- [DATA TO USE]
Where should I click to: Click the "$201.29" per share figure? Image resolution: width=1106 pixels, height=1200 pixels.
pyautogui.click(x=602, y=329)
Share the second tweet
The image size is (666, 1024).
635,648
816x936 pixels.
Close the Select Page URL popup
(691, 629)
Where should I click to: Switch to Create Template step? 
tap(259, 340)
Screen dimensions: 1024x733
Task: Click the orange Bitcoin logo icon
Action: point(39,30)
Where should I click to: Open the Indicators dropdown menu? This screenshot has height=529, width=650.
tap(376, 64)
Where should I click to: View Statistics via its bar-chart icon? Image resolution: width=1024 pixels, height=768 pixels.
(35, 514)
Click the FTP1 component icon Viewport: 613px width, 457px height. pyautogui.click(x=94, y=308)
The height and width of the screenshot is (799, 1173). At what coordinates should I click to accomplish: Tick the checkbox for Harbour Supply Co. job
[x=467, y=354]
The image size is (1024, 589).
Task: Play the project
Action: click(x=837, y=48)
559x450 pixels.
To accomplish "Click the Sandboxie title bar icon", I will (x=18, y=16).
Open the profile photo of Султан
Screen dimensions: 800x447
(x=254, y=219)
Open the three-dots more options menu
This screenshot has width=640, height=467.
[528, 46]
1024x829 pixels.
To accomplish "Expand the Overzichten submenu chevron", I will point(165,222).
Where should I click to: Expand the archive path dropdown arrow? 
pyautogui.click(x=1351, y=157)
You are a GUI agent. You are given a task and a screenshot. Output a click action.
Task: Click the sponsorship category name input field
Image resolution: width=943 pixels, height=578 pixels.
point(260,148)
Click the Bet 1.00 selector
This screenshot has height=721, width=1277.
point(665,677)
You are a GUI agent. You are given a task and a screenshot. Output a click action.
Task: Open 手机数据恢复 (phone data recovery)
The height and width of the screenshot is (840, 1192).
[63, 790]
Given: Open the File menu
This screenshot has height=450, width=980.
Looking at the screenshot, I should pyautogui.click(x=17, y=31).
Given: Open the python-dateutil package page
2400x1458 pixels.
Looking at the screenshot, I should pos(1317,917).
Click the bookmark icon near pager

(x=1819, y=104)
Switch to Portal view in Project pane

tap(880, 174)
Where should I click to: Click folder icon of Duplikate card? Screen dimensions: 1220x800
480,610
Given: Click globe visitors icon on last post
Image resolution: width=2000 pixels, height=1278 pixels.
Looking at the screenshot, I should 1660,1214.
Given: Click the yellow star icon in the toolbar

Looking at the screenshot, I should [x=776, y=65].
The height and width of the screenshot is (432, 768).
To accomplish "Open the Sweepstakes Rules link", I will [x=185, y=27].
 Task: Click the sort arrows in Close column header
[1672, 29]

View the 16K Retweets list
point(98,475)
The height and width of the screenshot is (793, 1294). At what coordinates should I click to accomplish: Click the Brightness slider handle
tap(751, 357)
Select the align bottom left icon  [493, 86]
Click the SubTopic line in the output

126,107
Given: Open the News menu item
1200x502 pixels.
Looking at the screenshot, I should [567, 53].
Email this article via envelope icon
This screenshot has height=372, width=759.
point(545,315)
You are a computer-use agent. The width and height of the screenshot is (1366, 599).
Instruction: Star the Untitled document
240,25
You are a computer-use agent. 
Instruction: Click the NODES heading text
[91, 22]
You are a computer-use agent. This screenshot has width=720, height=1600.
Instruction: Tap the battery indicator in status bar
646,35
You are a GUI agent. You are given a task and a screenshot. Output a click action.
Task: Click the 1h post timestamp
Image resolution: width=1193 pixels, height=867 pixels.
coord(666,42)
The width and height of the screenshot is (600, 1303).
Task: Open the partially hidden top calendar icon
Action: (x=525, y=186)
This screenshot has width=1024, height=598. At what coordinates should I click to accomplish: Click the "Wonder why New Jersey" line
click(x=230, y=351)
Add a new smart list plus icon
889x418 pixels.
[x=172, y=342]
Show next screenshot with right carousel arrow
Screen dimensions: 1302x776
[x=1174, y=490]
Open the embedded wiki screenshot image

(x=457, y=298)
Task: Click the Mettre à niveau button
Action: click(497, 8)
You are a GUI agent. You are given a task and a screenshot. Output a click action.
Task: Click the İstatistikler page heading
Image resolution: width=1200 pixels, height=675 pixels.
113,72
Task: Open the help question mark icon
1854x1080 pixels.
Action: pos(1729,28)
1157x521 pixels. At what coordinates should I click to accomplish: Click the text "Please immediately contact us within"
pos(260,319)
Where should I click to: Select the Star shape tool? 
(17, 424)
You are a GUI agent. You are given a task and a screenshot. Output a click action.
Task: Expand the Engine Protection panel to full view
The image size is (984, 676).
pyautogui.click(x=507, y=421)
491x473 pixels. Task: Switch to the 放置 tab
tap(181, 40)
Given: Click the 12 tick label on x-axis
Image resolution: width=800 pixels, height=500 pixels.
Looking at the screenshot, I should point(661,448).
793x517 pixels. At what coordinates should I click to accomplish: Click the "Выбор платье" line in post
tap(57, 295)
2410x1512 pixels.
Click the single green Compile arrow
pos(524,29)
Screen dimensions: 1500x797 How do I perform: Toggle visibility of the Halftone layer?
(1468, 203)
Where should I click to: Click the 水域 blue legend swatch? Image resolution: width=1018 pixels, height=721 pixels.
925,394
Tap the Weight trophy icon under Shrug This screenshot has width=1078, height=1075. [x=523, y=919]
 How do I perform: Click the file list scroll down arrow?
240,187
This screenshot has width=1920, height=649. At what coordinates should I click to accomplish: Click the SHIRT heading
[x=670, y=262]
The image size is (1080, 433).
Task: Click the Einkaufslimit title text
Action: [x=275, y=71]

- [STATED EXERCISE] Render each of the rows above as a numbered list, omitting any blank lines.

- [ANSWER]
1. Where should I click to: Click the "$201.29" per share figure? Image resolution: width=1106 pixels, height=1200 pixels.
2. pyautogui.click(x=602, y=329)
3. Share the second tweet
4. The image size is (666, 1024).
5. 635,648
6. 816x936 pixels.
7. Close the Select Page URL popup
8. (691, 629)
9. Where should I click to: Switch to Create Template step? 
10. tap(259, 340)
11. Screen dimensions: 1024x733
12. Task: Click the orange Bitcoin logo icon
13. Action: point(39,30)
14. Where should I click to: Open the Indicators dropdown menu? This screenshot has height=529, width=650.
15. tap(376, 64)
16. Where should I click to: View Statistics via its bar-chart icon? Image resolution: width=1024 pixels, height=768 pixels.
17. (35, 514)
18. Click the FTP1 component icon Viewport: 613px width, 457px height. pyautogui.click(x=94, y=308)
19. The height and width of the screenshot is (799, 1173). At what coordinates should I click to accomplish: Tick the checkbox for Harbour Supply Co. job
20. [x=467, y=354]
21. The image size is (1024, 589).
22. Task: Play the project
23. Action: click(x=837, y=48)
24. 559x450 pixels.
25. To accomplish "Click the Sandboxie title bar icon", I will (x=18, y=16).
26. Open the profile photo of Султан
27. Screen dimensions: 800x447
28. (x=254, y=219)
29. Open the three-dots more options menu
30. This screenshot has width=640, height=467.
31. [528, 46]
32. 1024x829 pixels.
33. To accomplish "Expand the Overzichten submenu chevron", I will point(165,222).
34. Where should I click to: Expand the archive path dropdown arrow? 
35. pyautogui.click(x=1351, y=157)
36. You are a GUI agent. You are given a task and a screenshot. Output a click action.
37. Task: Click the sponsorship category name input field
38. Image resolution: width=943 pixels, height=578 pixels.
39. point(260,148)
40. Click the Bet 1.00 selector
41. This screenshot has height=721, width=1277.
42. point(665,677)
43. You are a GUI agent. You are given a task and a screenshot. Output a click action.
44. Task: Open 手机数据恢复 (phone data recovery)
45. The height and width of the screenshot is (840, 1192).
46. [63, 790]
47. Given: Open the File menu
48. This screenshot has height=450, width=980.
49. Looking at the screenshot, I should pyautogui.click(x=17, y=31).
50. Given: Open the python-dateutil package page
51. 2400x1458 pixels.
52. Looking at the screenshot, I should pos(1317,917).
53. Click the bookmark icon near pager
54. (x=1819, y=104)
55. Switch to Portal view in Project pane
56. tap(880, 174)
57. Where should I click to: Click folder icon of Duplikate card? Screen dimensions: 1220x800
58. 480,610
59. Given: Click globe visitors icon on last post
60. Image resolution: width=2000 pixels, height=1278 pixels.
61. Looking at the screenshot, I should 1660,1214.
62. Given: Click the yellow star icon in the toolbar
63. Looking at the screenshot, I should [x=776, y=65].
64. The height and width of the screenshot is (432, 768).
65. To accomplish "Open the Sweepstakes Rules link", I will [x=185, y=27].
66.  Task: Click the sort arrows in Close column header
67. [1672, 29]
68. View the 16K Retweets list
69. point(98,475)
70. The height and width of the screenshot is (793, 1294). At what coordinates should I click to accomplish: Click the Brightness slider handle
71. tap(751, 357)
72. Select the align bottom left icon  [493, 86]
73. Click the SubTopic line in the output
74. 126,107
75. Given: Open the News menu item
76. 1200x502 pixels.
77. Looking at the screenshot, I should [567, 53].
78. Email this article via envelope icon
79. This screenshot has height=372, width=759.
80. point(545,315)
81. You are a computer-use agent. The width and height of the screenshot is (1366, 599).
82. Instruction: Star the Untitled document
83. 240,25
84. You are a computer-use agent. 
85. Instruction: Click the NODES heading text
86. [91, 22]
87. You are a computer-use agent. This screenshot has width=720, height=1600.
88. Instruction: Tap the battery indicator in status bar
89. 646,35
90. You are a GUI agent. You are given a task and a screenshot. Output a click action.
91. Task: Click the 1h post timestamp
92. Image resolution: width=1193 pixels, height=867 pixels.
93. coord(666,42)
94. The width and height of the screenshot is (600, 1303).
95. Task: Open the partially hidden top calendar icon
96. Action: (x=525, y=186)
97. This screenshot has width=1024, height=598. At what coordinates should I click to accomplish: Click the "Wonder why New Jersey" line
98. click(x=230, y=351)
99. Add a new smart list plus icon
100. 889x418 pixels.
101. [x=172, y=342]
102. Show next screenshot with right carousel arrow
103. Screen dimensions: 1302x776
104. [x=1174, y=490]
105. Open the embedded wiki screenshot image
106. (x=457, y=298)
107. Task: Click the Mettre à niveau button
108. Action: click(497, 8)
109. You are a GUI agent. You are given a task and a screenshot. Output a click action.
110. Task: Click the İstatistikler page heading
111. Image resolution: width=1200 pixels, height=675 pixels.
112. 113,72
113. Task: Open the help question mark icon
114. 1854x1080 pixels.
115. Action: pos(1729,28)
116. 1157x521 pixels. At what coordinates should I click to accomplish: Click the text "Please immediately contact us within"
117. pos(260,319)
118. Where should I click to: Select the Star shape tool? 
119. (17, 424)
120. You are a GUI agent. You are given a task and a screenshot. Output a click action.
121. Task: Expand the Engine Protection panel to full view
122. The image size is (984, 676).
123. pyautogui.click(x=507, y=421)
124. 491x473 pixels. Task: Switch to the 放置 tab
125. tap(181, 40)
126. Given: Click the 12 tick label on x-axis
127. Image resolution: width=800 pixels, height=500 pixels.
128. Looking at the screenshot, I should point(661,448).
129. 793x517 pixels. At what coordinates should I click to accomplish: Click the "Выбор платье" line in post
130. tap(57, 295)
131. 2410x1512 pixels.
132. Click the single green Compile arrow
133. pos(524,29)
134. Screen dimensions: 1500x797 How do I perform: Toggle visibility of the Halftone layer?
135. (1468, 203)
136. Where should I click to: Click the 水域 blue legend swatch? Image resolution: width=1018 pixels, height=721 pixels.
137. 925,394
138. Tap the Weight trophy icon under Shrug This screenshot has width=1078, height=1075. [x=523, y=919]
139.  How do I perform: Click the file list scroll down arrow?
140. 240,187
141. This screenshot has width=1920, height=649. At what coordinates should I click to accomplish: Click the SHIRT heading
142. [x=670, y=262]
143. The image size is (1080, 433).
144. Task: Click the Einkaufslimit title text
145. Action: [x=275, y=71]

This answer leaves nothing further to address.